▶ **TAREFA ESCRITA A**:
Devolva todas as linhas dos registros que contêm a palavra "this", considerando a diferença entre maiúsculas e minúsculas.

▶ **TRECHO DE ORIGEM**:
╭──
P - O nome dele qual é?
R - Ele é falecido, chamava-se Henrique Lopes. Ele formou uma chapa e perdeu de goleada porque o Partido tinha o controle dentro das fábricas, o Partido trabalhava, tinha os seus quadros, o cara trabalhava 24 horas, dia e noite, porque ele tinha medo de ir na porta de uma fábrica. Eles, para falar com os trabalhadores, eles faziam reunião em bairro ou na casa de um companheiro para lançar material, passar palavras de ordem, e tudo em função do sindicato. E assim eles dominavam as bases, pensavam que não, às vezes tinha uma assembléia, aí lotavam salão, tudo gente que você nunca tinha visto mas gente que tinha sido trabalhada antes politicamente, porque o Partido tinha muitos quadros. É só atentar para o que eu acabei de falar. Por exemplo, uma cidade que elege um prefeito, já tinha eleito deputado, depois elege prefeito, elege Câmara de Vereadores tudo do Partido Comunista, embora a legenda do Partido era cassada, mas eles se elegeram por outra legenda. Então você faz uma idéia da força desse pessoal dentro de uma cidade, uma cidade operária que nem Santo André. Isso hoje tudo é história, mas é uma história rica porque é a história de uma ideologia, hoje não existe mais ideologia. Mesmo que queiram dizer que o sindicalismo, o sindicalismo ideológico não existe no Brasil, existem interesseiros. É uma disputa, uma queda de braço entre tendências. E lógico, resvalando para o lado político. Eu sei dizer que nós continuamos no sindicato sempre tumultuado e com a renúncia.... Quando Juscelino terminou o mandato, elegeu Jânio Quadros, em 60. Jânio, fanfarrão do jeito que ele era, demagogo, muita gente dizia que ele era de esquerda, que não sei o quê, mentira, era um fanfarrão e a história veio provar isso. Jânio ficou quantos meses? Não ficou acho que um ano lá.
╰──
▶ **TAREFA ESCRITA B**:
Indique se cada afirmação concorda com o trecho acima, respondendo sim ou não e citando as palavras do trecho que decidem a resposta. (i) Henrique Lopes formou uma chapa e venceu a eleição. (ii) Jânio Quadros foi eleito em 60. (iii) Os eleitos do Partido Comunista concorreram pela legenda do próprio Partido.

▶ **REGISTROS DE ORIGEM**:
╭──
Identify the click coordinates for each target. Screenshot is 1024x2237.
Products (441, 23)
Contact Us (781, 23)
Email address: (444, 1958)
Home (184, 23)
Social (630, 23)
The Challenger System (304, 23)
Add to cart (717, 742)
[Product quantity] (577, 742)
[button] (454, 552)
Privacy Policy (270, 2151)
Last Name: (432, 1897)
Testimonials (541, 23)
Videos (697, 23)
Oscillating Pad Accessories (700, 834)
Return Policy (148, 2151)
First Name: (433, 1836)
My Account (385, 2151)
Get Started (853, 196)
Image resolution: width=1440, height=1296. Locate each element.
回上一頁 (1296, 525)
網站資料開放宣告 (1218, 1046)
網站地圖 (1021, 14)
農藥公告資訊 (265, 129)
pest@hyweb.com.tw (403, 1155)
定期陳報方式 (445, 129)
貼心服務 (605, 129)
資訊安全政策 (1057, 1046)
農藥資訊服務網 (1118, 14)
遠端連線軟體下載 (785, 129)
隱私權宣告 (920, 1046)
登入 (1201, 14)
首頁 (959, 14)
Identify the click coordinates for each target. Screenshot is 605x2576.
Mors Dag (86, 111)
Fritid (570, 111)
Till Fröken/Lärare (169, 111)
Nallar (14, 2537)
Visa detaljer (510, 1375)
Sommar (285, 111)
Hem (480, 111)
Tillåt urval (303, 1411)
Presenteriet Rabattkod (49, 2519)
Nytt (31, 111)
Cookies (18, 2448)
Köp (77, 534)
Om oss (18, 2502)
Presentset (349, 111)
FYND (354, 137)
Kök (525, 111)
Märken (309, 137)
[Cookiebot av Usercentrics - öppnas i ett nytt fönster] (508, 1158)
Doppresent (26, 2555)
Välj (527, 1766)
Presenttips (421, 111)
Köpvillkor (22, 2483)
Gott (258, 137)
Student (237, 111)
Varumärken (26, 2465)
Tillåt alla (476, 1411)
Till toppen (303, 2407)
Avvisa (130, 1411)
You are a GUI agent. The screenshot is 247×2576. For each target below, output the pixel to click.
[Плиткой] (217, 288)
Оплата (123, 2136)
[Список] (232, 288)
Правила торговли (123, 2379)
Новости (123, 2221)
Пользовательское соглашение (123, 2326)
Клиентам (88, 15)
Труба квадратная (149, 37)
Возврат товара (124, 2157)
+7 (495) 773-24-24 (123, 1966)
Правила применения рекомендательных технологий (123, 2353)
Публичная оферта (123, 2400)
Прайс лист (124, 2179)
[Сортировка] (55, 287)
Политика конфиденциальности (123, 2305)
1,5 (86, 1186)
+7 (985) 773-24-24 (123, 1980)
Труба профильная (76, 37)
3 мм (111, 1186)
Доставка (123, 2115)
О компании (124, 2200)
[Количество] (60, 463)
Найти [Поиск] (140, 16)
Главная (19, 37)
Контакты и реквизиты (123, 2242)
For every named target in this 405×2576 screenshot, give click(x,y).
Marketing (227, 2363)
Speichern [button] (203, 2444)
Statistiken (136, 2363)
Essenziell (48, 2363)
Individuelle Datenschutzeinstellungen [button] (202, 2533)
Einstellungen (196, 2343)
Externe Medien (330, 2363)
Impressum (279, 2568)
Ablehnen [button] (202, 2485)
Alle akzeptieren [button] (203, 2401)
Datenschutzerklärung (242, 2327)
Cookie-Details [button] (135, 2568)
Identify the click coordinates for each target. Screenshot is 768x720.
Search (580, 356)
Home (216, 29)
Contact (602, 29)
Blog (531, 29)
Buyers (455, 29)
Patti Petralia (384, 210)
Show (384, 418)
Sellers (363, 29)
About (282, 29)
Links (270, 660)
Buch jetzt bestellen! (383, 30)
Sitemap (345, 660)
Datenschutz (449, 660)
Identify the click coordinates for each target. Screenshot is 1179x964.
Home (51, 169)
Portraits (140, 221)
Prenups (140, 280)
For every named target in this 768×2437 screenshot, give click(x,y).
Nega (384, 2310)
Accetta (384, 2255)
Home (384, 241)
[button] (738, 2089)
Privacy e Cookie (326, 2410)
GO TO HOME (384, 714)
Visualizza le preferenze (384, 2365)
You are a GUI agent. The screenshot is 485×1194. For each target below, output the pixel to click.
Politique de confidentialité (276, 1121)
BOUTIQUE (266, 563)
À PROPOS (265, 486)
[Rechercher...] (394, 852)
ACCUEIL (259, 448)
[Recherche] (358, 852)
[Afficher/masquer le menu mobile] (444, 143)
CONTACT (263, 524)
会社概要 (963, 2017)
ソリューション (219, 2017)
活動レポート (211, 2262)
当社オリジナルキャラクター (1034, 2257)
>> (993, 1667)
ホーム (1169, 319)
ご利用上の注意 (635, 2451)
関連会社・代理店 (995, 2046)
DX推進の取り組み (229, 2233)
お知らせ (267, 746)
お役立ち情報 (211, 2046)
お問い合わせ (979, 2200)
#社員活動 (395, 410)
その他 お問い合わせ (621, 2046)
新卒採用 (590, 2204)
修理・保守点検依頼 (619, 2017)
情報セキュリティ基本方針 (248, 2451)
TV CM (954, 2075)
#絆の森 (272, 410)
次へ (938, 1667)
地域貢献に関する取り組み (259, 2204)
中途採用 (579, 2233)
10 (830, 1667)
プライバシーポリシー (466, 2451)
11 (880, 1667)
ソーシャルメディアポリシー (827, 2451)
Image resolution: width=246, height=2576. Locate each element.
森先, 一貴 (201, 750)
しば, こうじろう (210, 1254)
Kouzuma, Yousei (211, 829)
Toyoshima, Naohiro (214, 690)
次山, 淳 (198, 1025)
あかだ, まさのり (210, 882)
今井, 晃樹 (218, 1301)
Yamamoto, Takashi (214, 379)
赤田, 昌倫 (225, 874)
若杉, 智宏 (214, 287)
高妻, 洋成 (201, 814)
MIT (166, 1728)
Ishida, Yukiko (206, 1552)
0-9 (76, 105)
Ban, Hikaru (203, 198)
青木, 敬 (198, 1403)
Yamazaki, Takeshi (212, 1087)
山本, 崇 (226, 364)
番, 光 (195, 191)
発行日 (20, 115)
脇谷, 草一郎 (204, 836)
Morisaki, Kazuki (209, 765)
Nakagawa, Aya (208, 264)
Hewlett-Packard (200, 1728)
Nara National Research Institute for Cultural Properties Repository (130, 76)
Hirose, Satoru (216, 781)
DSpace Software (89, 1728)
╰──
▶ **RESULTADO DO EXERCÍCIO A**:
For every named target in this 405×2576 screenshot, give click(x,y).
For every named target in this 768×2437 screenshot, give click(x,y).

▶ **RESULTADO DO EXERCÍCIO B**:
(i) Não: "Ele formou uma chapa e perdeu de goleada".
(ii) Sim: "Quando Juscelino terminou o mandato, elegeu Jânio Quadros, em 60."
(iii) Não: "embora a legenda do Partido era cassada, mas eles se elegeram por outra legenda."